Os Dead Kennedys colocaram muita coisa em movimento, eles foram parte integral da formulação de uma rede alternativa americana que permitiu que bandas iniciantes fizessem turnês para além de seus próprios quintais. O selo de gravação que eles criaram, a ainda próspera Alternative Tentacles, se vangloria por ter um catálogo desafiador de música nos extremos para agradar o gosto disfuncional de qualquer ouvinte que se possa imaginar. O DNA do punk, por sua vez, segue o quadro negro de Jack Black em Escola de Rock, que traça uma linha reta: Pistols-Ramones-Clash-Dead Kennedys. O triunvirato mencionado acima – Pistols, Clash, Ramones – foi assunto de mais de cem livros publicados, porém, nunca se escreveu com profundidade sobre os Dead Kennedys, e eles também nunca foram prestigiados da mesma maneira, apesar de Fresh Fruit ter vendido mais de 250 mil cópias só na Europa. A culpa é só deles, na verdade. Eles nunca “progrediram” para fazer um disco rock`n`roll, e o que eles colocavam no disco era mais violento perante a percepção pública e crítica. “Claro, eu queria que a banda durasse”, diz Biafra. “Mas algumas das melhores bandas são aquelas que saem de seus caminhos para chocar e incomodar as pessoas, e não só para afagar e agradar”. E a história dos Dead Kennedys dá crédito a esta afirmação.
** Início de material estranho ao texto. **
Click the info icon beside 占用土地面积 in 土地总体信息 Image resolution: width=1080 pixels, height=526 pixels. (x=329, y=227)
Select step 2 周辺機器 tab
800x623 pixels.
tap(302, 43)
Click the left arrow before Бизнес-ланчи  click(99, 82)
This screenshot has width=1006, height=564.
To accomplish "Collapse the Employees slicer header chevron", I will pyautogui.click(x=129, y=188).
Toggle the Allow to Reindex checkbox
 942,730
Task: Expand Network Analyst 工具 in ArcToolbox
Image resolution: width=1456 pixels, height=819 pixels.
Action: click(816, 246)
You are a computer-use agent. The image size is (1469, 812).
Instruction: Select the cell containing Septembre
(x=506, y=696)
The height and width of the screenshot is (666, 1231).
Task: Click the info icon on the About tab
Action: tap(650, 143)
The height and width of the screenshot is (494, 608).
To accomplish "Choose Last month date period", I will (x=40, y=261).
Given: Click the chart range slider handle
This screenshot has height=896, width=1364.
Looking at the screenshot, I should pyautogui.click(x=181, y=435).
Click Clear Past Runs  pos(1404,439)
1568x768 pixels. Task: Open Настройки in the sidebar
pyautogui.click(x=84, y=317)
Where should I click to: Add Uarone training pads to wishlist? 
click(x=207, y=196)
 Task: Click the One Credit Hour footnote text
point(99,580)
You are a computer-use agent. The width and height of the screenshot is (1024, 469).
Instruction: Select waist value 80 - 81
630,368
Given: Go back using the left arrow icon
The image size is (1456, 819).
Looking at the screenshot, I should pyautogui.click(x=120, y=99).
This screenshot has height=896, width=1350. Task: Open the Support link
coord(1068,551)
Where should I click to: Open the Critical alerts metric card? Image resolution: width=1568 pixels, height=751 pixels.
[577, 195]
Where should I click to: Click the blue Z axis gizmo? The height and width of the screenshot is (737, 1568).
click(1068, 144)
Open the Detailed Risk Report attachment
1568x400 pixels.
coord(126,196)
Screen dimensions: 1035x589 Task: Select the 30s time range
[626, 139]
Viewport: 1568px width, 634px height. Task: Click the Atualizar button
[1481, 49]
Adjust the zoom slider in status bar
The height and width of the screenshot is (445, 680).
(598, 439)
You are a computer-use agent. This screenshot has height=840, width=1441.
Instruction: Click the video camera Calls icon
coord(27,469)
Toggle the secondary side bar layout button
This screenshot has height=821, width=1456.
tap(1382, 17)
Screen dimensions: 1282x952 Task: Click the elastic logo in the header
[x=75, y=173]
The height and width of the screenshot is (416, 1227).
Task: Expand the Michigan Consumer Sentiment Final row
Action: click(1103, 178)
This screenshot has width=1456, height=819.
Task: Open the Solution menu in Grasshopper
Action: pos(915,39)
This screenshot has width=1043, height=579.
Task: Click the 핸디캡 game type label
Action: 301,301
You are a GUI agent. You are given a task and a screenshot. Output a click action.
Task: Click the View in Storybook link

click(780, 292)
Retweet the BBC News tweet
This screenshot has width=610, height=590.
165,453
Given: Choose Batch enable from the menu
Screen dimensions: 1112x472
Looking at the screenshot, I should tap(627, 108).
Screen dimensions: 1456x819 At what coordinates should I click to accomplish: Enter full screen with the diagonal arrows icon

FRESH FRUIT FOR ROTTING VEGETABLES
Fresh Fruit chegou num momento em que críticos e formadores de opinião tinham se distanciado do punk, clamando pela primazia por sua descoberta, mas desdenhando de sua trajetória subsequente – a escola de pensamento que sugere que a arte é arruinada no momento em que é consumida por mais do que uma pequena elite cultural. O Reino Unido tinha três jornais musicais especializados demandando uma corrente contínua de novidades semanais. Na virada da década, o gênero New Romantic era a última moda para aqueles preocupados com estilo, o heavy metal vinha sendo readmitido à sociedade educada para aqueles despojados de tais preocupações e o punk era amplamente considerado uma vítima da mortalidade infantil. Mas Fresh Fruit veio para confirmar o potencial do punk para se posicionar como algo além das armadilhas da moda e da falsa rebeldia.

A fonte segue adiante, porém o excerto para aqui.